Member of the Virginia House of Delegates from Richmond City
- In office January 10, 1934 – January 13, 1954
- Preceded by: Elben C. Folkes
- Succeeded by: George E. Allen Jr.
- In office January 9, 1924 – January 11, 1928
- Preceded by: J. Fulmer Bright
- Succeeded by: S. S. P. Patteson
- In office January 9, 1918 – January 11, 1922
- Preceded by: Graham B. Hobson
- Succeeded by: J. Fulmer Bright

Personal details
- Born: Albert Orlando Boschen June 25, 1873 Richmond, Virginia, U.S.
- Died: August 15, 1957 (aged 84) Richmond, Virginia, U.S.
- Resting place: Hollywood Cemetery
- Party: Democratic
- Spouse: Ivy Longworth
- Education: Richmond College T. C. Williams School of Law

= Albert O. Boschen =

American politician (1873–1957)

Albert Orlando Boschen (June 25, 1873 – August 15, 1957) was an American politician who served in the Virginia House of Delegates.

==Early life==
Albert Orlando Boschen was born on June 25, 1873, in Richmond, Virginia.

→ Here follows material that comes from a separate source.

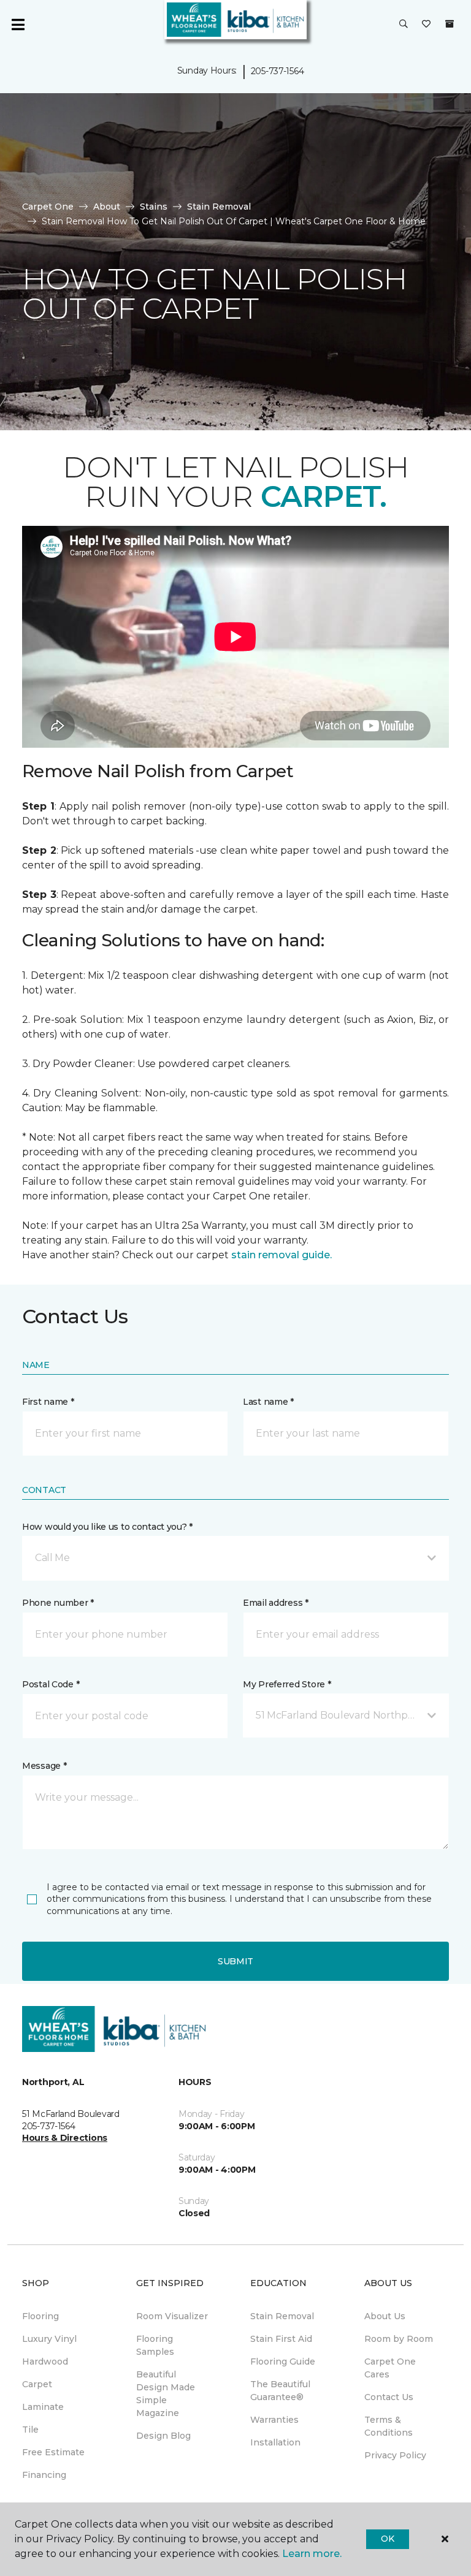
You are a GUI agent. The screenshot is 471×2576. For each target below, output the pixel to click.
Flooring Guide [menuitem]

He was educated at Benedictine High School and the University of Richmond. After working in his father's shoe business, he enrolled in the T. C. Williams School of Law, after which he began a law practice in 1898.

==Career==
Boschen first ventured into politics in 1900 as a member of the Democratic Committee in Richmond. He served in the Virginia House of Delegates. He was chairman of the committee of asylums and prisons and of the appropriations committee. He was a member of the claims, agricultural and enrollment committees.

Boschen acted with a stock theater company and in amateur dramatic productions. He also directed the Virginia Historical Pageant and Samis Grotto.

==Personal life==
Boschen had two daughters, Isabelle M. and Virginia. He died on August 15, 1957, at his home in Richmond. He was buried in Hollywood Cemetery.